Given passage >>
Rant on the failure of news media

Last night I watched Charlie Brooker’s news recap of the year. As I watched, the humour leavened things and left me entertained. But in my sleep, my mind has realised it had made me pretty angry. So a brief change in tone for this blog – a rant!

Charlie – both you personally, and you as a representative of the media – stop whining about the news bubble! You collectively all made the news bubble. Take some responsibility for it!

It’s cute and funny and post-modern to take the piss out of yourself for thinking the referendum on leaving the EU wasn’t a serious political event all year as remain was bound to win, and to take the micky out of yourself for going to bed on both Brexit and Trump’s election nights assuming they’d lost for sure when actually they won…

Yes it’s cute to be self-deprecating about that absolute failure of the main middle class intellectual UK media reporting. But it’s also pathetic.

Brexit

The news was absolutely useless at explaining Brexit to me as it happened. It didn’t help that the campaigns were useless too, and indeed many of the supporters of both campaigns who I knew. But they aren’t meant to be professionals reporting on the world for me and explaining how it works. The news industry that the BBC’s recap of the news year is representative of – that was their one job.

There seemed to be no understanding and no desire for analysis as to what was going on with the referendum. You’d think I might have read about it in the Guardian or at least in the Economist that I was paying for. But no, I had to rely on things like Simon Wardley’s blog or on my uncle sending actually good academic reports on the labour market effects of migration to have any idea why intelligent people were voting to leave the EU. I had to go off and read the Daily Express all by myself to gain any kind of understanding of the general mood amongst half the country.

What needs to be done >>
Please reproduce the rant on news media word for word, from "Last night I" up to and including "responsibility for it!". These lines have no connection to the rant on news media.

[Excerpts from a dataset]
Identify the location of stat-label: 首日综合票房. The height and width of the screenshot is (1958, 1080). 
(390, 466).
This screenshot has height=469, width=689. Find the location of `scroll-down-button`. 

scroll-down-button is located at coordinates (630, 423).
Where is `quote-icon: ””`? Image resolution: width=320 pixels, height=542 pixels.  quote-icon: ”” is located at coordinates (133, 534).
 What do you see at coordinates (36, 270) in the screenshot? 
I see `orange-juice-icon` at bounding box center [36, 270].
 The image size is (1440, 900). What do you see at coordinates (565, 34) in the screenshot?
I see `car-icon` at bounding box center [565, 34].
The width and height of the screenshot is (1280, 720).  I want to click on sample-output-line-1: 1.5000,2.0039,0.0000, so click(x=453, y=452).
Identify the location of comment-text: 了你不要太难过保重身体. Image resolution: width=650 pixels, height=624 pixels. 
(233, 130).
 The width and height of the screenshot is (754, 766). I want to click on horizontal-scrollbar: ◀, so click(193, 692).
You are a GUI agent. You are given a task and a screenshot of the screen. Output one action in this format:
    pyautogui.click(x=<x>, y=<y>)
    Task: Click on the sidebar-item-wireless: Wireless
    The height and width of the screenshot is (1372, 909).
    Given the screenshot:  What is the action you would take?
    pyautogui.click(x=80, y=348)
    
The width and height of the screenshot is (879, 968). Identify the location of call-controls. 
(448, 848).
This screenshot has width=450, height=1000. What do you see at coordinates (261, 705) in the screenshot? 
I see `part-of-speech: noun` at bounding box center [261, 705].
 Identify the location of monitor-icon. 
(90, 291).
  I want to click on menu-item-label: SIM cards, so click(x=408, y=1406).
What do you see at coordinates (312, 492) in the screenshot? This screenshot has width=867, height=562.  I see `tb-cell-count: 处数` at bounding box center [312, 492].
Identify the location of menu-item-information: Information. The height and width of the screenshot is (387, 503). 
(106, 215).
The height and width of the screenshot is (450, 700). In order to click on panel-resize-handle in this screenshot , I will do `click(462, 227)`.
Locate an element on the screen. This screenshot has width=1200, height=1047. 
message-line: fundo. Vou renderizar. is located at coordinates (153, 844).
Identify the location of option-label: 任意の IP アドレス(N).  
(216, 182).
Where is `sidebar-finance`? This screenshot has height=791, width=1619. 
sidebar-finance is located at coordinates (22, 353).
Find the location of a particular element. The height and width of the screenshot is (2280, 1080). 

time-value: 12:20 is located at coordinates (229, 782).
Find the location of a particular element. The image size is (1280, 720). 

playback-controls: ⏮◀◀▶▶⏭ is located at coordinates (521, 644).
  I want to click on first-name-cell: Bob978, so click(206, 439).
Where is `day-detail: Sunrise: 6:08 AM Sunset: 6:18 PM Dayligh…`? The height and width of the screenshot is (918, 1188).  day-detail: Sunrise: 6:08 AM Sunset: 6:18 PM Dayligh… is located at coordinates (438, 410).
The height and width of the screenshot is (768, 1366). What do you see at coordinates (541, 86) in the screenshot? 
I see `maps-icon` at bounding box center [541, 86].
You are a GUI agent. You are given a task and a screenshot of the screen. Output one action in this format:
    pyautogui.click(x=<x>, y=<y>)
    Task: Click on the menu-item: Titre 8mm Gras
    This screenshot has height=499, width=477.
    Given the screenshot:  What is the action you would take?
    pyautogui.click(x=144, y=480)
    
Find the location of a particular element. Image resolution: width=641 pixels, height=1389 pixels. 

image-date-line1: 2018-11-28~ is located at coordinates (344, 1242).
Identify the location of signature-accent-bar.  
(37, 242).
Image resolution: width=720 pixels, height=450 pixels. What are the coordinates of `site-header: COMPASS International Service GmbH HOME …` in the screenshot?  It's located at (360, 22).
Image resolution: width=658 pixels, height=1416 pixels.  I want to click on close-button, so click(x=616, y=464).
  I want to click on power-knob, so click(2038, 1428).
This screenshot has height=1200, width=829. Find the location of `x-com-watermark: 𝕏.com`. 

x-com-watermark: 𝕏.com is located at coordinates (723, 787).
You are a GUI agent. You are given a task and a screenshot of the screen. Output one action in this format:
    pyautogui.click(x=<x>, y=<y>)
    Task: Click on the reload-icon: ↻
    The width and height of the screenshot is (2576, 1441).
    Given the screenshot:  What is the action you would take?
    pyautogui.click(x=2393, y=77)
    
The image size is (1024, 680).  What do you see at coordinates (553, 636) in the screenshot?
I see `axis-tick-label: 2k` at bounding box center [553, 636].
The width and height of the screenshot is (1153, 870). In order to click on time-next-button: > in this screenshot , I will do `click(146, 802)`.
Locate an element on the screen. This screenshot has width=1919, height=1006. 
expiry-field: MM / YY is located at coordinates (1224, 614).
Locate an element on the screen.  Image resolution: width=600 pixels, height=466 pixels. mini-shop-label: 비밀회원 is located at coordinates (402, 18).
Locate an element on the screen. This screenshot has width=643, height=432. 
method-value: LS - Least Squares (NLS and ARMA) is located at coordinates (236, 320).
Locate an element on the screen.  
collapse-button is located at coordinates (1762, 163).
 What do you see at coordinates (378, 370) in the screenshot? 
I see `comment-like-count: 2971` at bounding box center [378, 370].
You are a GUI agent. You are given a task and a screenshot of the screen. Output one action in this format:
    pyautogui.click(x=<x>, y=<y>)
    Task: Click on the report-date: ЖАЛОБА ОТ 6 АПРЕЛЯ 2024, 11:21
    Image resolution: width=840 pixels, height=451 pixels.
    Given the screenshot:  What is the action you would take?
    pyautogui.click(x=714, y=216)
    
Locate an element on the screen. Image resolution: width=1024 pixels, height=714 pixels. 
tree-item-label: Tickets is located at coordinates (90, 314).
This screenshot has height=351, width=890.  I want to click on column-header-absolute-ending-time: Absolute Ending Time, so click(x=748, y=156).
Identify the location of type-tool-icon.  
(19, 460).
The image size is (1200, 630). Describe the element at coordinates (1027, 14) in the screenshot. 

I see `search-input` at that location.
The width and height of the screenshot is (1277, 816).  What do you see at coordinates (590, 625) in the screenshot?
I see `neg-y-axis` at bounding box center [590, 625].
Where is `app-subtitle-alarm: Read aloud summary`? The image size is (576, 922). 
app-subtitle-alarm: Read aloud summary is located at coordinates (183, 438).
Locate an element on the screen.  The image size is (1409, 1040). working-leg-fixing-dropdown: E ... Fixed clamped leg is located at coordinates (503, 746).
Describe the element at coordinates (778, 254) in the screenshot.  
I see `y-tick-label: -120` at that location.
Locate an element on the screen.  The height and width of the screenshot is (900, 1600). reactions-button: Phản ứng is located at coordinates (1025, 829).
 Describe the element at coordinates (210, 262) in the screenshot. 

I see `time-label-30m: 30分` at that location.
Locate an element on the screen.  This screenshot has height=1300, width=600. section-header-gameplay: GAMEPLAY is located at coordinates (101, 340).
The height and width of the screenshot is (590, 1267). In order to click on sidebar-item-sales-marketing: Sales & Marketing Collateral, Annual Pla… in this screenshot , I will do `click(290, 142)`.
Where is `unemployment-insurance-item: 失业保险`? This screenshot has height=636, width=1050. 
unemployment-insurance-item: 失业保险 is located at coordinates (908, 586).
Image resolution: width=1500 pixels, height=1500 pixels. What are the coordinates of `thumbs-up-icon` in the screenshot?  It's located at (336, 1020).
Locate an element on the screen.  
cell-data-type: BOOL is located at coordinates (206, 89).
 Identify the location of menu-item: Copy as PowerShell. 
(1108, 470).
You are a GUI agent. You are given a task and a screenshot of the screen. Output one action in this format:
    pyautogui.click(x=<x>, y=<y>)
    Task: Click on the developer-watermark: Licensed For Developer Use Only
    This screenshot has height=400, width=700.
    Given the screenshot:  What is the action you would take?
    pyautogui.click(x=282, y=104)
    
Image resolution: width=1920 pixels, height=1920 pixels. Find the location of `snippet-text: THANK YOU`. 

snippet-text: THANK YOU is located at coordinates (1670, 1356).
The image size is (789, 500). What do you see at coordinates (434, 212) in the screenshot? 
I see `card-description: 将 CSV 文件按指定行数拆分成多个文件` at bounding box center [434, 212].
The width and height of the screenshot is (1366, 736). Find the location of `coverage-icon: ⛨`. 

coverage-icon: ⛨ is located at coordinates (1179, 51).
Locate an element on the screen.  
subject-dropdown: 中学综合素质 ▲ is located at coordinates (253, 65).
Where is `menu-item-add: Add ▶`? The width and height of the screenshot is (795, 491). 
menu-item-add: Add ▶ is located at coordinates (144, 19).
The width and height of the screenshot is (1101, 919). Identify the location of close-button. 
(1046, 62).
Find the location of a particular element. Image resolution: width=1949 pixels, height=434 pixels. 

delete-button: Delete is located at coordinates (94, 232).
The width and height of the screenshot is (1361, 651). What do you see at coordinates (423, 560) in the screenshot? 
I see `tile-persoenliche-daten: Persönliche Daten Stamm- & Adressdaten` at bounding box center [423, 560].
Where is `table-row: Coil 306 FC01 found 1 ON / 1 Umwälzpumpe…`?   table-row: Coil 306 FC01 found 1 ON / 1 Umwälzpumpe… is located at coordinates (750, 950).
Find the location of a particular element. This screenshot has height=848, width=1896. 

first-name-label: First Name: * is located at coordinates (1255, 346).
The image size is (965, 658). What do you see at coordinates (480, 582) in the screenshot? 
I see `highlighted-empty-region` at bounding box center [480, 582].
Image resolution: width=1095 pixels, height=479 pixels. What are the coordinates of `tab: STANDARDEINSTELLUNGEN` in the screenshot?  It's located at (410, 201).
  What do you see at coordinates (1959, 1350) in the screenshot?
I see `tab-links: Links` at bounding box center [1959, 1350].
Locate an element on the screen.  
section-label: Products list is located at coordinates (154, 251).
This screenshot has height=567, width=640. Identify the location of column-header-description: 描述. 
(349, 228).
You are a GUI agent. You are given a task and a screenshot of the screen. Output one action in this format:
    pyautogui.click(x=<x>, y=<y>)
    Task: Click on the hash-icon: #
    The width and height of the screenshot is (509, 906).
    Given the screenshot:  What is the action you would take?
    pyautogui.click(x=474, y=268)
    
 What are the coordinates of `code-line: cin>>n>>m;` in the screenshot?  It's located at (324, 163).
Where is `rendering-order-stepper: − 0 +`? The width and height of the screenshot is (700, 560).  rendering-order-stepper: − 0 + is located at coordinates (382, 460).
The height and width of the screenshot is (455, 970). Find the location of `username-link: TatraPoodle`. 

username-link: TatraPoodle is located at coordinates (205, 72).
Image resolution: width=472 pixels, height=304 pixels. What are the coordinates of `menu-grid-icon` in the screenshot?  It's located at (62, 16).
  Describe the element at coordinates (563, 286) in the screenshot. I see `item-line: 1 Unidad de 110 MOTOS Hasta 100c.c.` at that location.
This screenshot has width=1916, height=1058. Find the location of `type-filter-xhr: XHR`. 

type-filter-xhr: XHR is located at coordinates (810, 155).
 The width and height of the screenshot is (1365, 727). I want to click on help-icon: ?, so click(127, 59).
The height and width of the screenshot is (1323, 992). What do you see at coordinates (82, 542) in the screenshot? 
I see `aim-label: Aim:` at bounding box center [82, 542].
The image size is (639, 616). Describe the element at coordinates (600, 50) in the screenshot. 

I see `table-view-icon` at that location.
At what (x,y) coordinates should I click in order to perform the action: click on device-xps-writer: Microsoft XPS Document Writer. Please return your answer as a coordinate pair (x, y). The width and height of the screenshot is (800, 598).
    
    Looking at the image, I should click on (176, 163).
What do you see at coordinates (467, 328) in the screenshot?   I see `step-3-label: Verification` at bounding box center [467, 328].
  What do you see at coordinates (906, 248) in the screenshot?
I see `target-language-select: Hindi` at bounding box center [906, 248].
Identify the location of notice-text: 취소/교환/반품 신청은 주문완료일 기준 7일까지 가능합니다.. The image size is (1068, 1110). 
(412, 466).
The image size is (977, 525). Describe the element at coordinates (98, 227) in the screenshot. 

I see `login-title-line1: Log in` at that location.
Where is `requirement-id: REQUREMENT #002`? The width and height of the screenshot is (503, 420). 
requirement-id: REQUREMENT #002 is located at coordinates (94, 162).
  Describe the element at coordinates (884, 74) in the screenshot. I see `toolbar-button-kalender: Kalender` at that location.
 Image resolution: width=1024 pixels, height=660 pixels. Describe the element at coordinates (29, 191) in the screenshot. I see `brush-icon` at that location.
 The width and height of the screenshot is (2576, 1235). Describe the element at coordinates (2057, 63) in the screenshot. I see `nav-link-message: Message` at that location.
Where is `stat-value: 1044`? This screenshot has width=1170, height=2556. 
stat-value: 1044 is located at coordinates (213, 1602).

Solved exercise >>
Last night I watched Charlie Brooker’s news recap of the year. As I watched, the humour leavened things and left me entertained. But in my sleep, my mind has realised it had made me pretty angry. So a brief change in tone for this blog – a rant!

Charlie – both you personally, and you as a representative of the media – stop whining about the news bubble! You collectively all made the news bubble. Take some responsibility for it!